As a further scheme of the invention, the specific acquisition steps of the training question in the step (1) are as follows:
step one: collecting databases containing related problems of a vertical domain, detecting whether each training data in each database contains a corresponding question type label or not, marking the training data without the question type label, and balancing the sample number of each category by adopting oversampling or undersampling;
step two: checking whether repeated data records exist in a database, deleting the repeated data if the repeated data exist, deleting the training data with some data field lacking values, deleting the records where the missing values exist, filling the missing values by using a mean value or a median value or processing the missing values by using interpolation;
step three: removing unnecessary special characters, punctuation marks and HTML labels in each group of training data, carrying out standardized processing on each group of processed training data in a unified format to obtain each group of training questions, and integrating and summarizing each group of training questions into a training data set.
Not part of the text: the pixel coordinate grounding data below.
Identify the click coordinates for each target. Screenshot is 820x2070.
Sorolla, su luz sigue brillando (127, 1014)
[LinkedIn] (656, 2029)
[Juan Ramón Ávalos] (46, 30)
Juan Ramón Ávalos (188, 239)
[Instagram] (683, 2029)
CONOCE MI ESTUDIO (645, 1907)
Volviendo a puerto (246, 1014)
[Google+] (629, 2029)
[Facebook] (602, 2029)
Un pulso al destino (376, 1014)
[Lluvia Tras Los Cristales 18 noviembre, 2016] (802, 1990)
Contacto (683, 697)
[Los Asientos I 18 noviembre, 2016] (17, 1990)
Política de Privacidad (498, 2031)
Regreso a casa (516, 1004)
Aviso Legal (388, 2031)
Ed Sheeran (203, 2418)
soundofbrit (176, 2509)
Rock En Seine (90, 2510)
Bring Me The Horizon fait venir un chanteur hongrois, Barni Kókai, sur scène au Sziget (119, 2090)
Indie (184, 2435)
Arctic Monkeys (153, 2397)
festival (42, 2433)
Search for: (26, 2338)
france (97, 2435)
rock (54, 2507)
As a further aspect of the present invention, the specific step of extracting the feature information in the step (2) is as follows:
step (1): the method comprises the steps of replacing entities in each group of training questions in a training data set with corresponding types in a database, performing question segmentation on each group of training questions through a jieba word segmentation library, segmenting each group of training questions into words or phrases, extracting stems, and restoring the words into original stems;
step (2): initializing a two-dimensional array data, storing each word segmentation character string of the i-th training question into data [ i ] [1] to data [ i ] [ j ], and then using data [ i ] [ j+1] to store question type labels corresponding to the i-th training question, wherein j is the word segmentation number of the i-th training question;
step (3): calculating word frequency-inverse document frequency of each word segmentation data [ i ] [ j ] of each training question, initializing a group of n-sized array words, sequencing the word frequency-inverse document frequency of the first n-sized word in order from large to small, and storing the corresponding word segmentation into the array words;
step (4): and generating polynomial key word feature vectors of all training questions according to the array word, if the questions contain key words in the word, marking the corresponding positions of the polynomial key word feature vectors as 1, otherwise marking the corresponding positions as 0, and simultaneously storing the polynomial key word feature vectors into data [ i ] [ k+2 ].
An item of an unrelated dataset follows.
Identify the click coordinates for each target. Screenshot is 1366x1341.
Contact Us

As a further aspect of the present invention, the term frequency-inverse document frequency specific calculation formula in step (3) is as follows:
TF-IDF ij =tf ij *idf ij
(3)
wherein n is ij Representing data [ i ]][j]The number of times the word segment appears in the i-th training question, D i Representing the set of individual segmentations of the ith set of training questions.
As a further aspect of the present invention, the polynomial na iotave bayesian classifier specific training step in step (3) is as follows:
step I: the method comprises the steps of inputting a polynomial keyword feature vector and a corresponding question type label into a polynomial naive Bayes classifier as training key value pairs, and dividing each type of received question into a training set and a testing set by the classifier;
step II: calculating prior probability of each type of question in the training set and conditional probability of each word under each type, then evaluating the trained polynomial naive Bayes classifier by using feature vectors of the testing set and corresponding question type labels, and calculating classification accuracy, recall rate and F1 value performance indexes;
step III: and after each performance index meets a preset threshold, applying the performance index to a new unknown user question, and if each performance index does not meet the preset threshold, smoothly adjusting parameters of the TF-IDF through Laplace to optimize the performance of the classifier.
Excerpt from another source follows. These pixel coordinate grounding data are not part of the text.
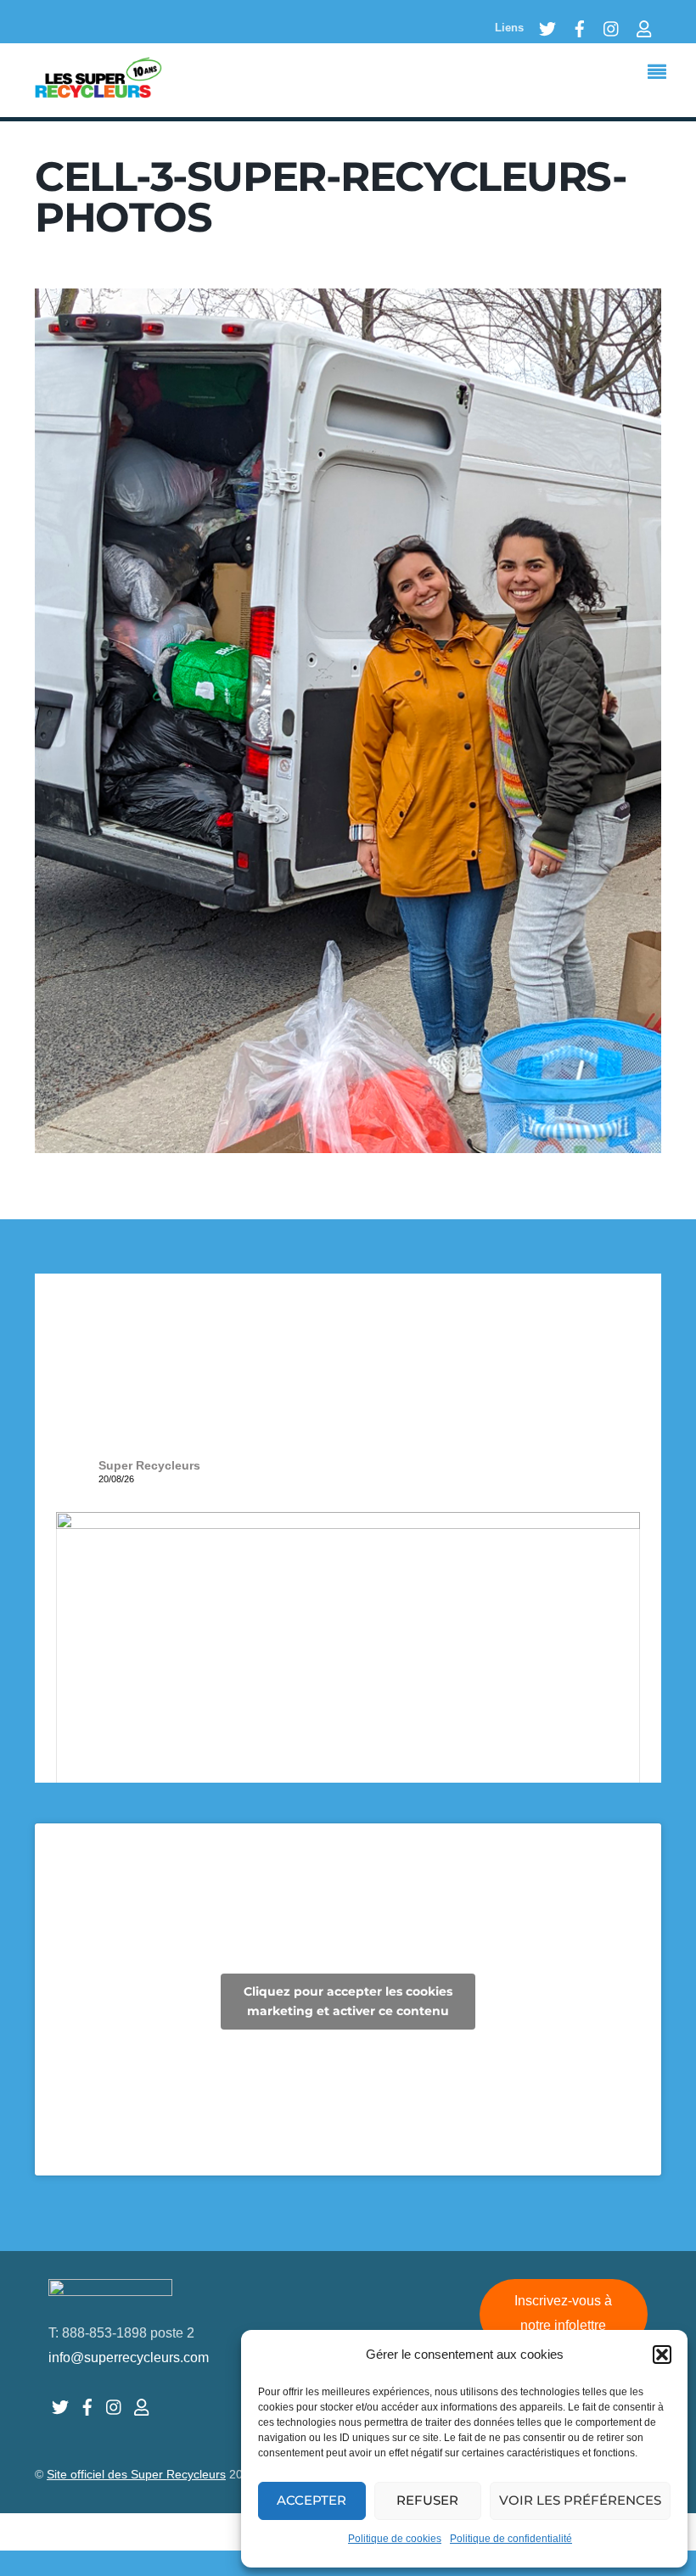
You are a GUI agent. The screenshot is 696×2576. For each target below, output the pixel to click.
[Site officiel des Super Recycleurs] (98, 88)
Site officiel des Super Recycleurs (136, 2474)
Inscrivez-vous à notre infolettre (563, 2312)
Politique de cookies (394, 2539)
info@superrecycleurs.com (128, 2357)
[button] (662, 2354)
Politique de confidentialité (511, 2539)
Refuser (427, 2500)
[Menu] (661, 73)
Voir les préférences (580, 2500)
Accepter (311, 2500)
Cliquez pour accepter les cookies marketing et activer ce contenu (348, 2001)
As a further aspect of the present invention, the polynomial na iotave bayes classifier in step (4) intends to identify the specific steps as follows:
the first step: converting a question to be classified into a numerical feature vector for representation by a word frequency-inverse document frequency method, initializing a group of n-sized array words, sequencing the word frequency-inverse document frequency of the previous n-sized word frequency according to the order from large to small, and storing the corresponding word segmentation into the array words;
and a second step of: and calculating the probability of each group of question type labels according to the prior probability, calculating the posterior probability of the question feature vector to be classified under each group of question type labels, finding out the question type label with the maximum posterior probability as the label of the predicted question, and outputting the label.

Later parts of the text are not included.